◆ **PROBLEM SET**:
1. In the COVID-19 article, switch "scrubs" to "gown" and write out the passage starting at "COVID-19 Induced acute" and ending at "way I think.".
2. Answer these from the COVID-19 article:
(a) What procedure was the writer called to perform?
(b) How many minutes did the clock screen seem to show?
(c) Which country is listed beside the author's ERS membership?
3. Using the COVID-19 article, say whether each statement agrees with it:
(a) The article asks to be read with scientific scrutiny.
(b) The events happened in the first few days of the pandemic.
(c) Earlier PPE training fully prepared the writer for the task.

◆ **TEXT**:
★ ★ ★ ★
COVID-19 Induced acute Parkinson’s disease!

Author(s): Mihir R Gangakhedkar, ERS Member (India)

Disclaimer: A sense of humour and not scientific scrutiny is needed for the following article.

I could hear myself breathing loudly and feel my sweat sticking to me uncomfortably under my scrubs. My body was acutely aware of the discomfort and every signal was towards getting the job done quickly, but no. An external influence just wouldn’t let me. “It’s been fifteen minutes” I think, but the clock screen seems to suggest just five! Cognitive impairment well on its way I think.

I revise my plan – “Second door to the left”, a seemingly simple task. On any average day, no mental calculations of the number of steps or distance within a ward would have come up at all. But today I could feel my mind laboriously go through the visual data to estimate the number of steps, possible hurdles in my path and pausing to allow me to breathe, an entirely different complex act! This was in the first few days of the present pandemic crisis, at our institute. I had been called to perform a thoracentesis for a COVID suspect. None of the previous training sessions on appropriate PPE donning and doffing could actually prepare me for this.
★ ★ ★ ★
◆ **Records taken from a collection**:
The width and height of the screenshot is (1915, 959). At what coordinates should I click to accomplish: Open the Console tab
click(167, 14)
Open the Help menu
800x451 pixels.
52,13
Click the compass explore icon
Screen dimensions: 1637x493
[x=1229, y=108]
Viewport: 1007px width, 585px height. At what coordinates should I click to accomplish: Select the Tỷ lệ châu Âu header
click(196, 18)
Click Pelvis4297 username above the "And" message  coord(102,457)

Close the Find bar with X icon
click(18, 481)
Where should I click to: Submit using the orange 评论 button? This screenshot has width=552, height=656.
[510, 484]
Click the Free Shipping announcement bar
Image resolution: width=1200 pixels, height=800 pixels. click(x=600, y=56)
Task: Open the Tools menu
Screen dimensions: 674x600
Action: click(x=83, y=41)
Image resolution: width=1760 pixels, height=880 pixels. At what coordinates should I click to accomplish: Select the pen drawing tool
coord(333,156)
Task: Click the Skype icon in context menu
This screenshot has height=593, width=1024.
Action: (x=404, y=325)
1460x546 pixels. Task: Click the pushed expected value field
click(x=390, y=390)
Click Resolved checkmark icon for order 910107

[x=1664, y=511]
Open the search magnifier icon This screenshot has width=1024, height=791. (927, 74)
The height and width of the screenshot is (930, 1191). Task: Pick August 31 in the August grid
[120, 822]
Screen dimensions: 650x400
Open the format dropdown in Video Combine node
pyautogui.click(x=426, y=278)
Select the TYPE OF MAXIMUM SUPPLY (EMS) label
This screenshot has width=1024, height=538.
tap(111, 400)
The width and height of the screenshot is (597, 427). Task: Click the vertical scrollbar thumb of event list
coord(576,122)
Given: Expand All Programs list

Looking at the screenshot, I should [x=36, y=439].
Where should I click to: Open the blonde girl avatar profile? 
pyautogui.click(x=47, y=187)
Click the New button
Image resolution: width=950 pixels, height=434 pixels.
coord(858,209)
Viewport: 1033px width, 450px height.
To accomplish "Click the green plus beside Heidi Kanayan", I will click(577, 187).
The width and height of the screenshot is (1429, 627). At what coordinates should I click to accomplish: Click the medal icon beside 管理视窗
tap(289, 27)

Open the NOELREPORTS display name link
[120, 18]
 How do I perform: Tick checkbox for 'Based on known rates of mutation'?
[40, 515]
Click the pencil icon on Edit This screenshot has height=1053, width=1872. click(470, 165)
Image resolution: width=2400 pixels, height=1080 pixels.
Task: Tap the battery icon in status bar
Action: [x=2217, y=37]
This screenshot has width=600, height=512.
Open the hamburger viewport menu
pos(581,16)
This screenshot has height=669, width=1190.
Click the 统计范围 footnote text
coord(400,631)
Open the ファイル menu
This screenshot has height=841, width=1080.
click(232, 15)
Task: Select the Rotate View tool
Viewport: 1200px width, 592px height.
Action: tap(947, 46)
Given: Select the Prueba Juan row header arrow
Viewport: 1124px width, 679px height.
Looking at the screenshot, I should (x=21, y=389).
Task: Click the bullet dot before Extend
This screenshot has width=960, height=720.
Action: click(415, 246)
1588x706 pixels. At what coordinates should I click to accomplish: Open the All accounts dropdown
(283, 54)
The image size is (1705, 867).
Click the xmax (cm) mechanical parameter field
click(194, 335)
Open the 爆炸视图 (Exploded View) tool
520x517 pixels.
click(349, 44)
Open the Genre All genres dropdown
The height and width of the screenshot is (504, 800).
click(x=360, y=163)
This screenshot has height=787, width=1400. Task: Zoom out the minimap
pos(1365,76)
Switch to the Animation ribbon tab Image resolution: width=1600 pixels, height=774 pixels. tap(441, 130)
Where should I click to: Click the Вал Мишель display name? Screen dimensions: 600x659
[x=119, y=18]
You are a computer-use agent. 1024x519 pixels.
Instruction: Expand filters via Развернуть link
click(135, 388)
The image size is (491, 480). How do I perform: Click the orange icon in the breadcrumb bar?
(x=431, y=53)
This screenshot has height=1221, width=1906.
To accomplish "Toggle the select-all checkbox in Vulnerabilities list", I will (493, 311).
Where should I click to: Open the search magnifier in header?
★ ★ ★ ★
◆ **ANSWERS**:
1.
COVID-19 Induced acute Parkinson’s disease!

Author(s): Mihir R Gangakhedkar, ERS Member (India)

Disclaimer: A sense of humour and not scientific scrutiny is needed for the following article.

I could hear myself breathing loudly and feel my sweat sticking to me uncomfortably under my gown. My body was acutely aware of the discomfort and every signal was towards getting the job done quickly, but no. An external influence just wouldn’t let me. “It’s been fifteen minutes” I think, but the clock screen seems to suggest just five! Cognitive impairment well on its way I think.

2.
(a) A thoracentesis for a COVID suspect.
(b) Five.
(c) India.

3.
(a) No: "A sense of humour and not scientific scrutiny is needed for the following article."
(b) Yes: "This was in the first few days of the present pandemic crisis, at our institute."
(c) No: "None of the previous training sessions on appropriate PPE donning and doffing could actually prepare me for this."